Depletion-model-based numerical simulation of the kinetics of red blood cell aggregation under sinusoidal pulsatile flow.

Background: Previous numerical modeling studies on red blood cell (RBC) aggregation have elucidated the inverse relationship between shear rate and RBC aggregation under steady flow. However, information on the cyclic variation in RBC aggregation under pulsatile flow remains lacking.

Objective: RBC aggregation was simulated to investigate the complex interrelationships among the parameters of RBC motion under pulsatile flow.

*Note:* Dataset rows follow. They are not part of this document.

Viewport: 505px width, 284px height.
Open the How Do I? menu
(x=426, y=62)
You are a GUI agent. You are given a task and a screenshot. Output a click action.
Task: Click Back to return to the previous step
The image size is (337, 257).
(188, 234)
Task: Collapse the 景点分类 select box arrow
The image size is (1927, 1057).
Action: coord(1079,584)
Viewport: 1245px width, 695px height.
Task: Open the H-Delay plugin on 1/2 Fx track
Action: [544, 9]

Methods: A two-dimensional particle model was used to simulate RBC motion driven by hydrodynamic, aggregation, and elastic forces in a sinusoidal pulsatile flow field. The kinetics of RBCs motion was simulated on the basis of the depletion model.

Results: The simulation results corresponded with previously obtained experimental results for the formation and destruction of RBC aggregates with a parabolic radial distribution during a pulsatile cycle. In addition, the results demonstrated that the cyclic variation in the mean aggregate size of RBCs increased as velocity amplitude increased from 1 cm/s to 3 cm/s under a mean steady flow of 2 cm/s, as mean steady flow velocity decreased from 6 cm/s to 2 cm/s under a velocity amplitude of 1.5 cm/s, and as stroke rate decreased from 180 beats per minute (bpm) to 60 bpm.

Conclusions: The present simulation results verified previous experimental results and improved the current understanding of the complex spatiotemporal changes experienced by RBC aggregates during a sinusoidal pulsatile cycle.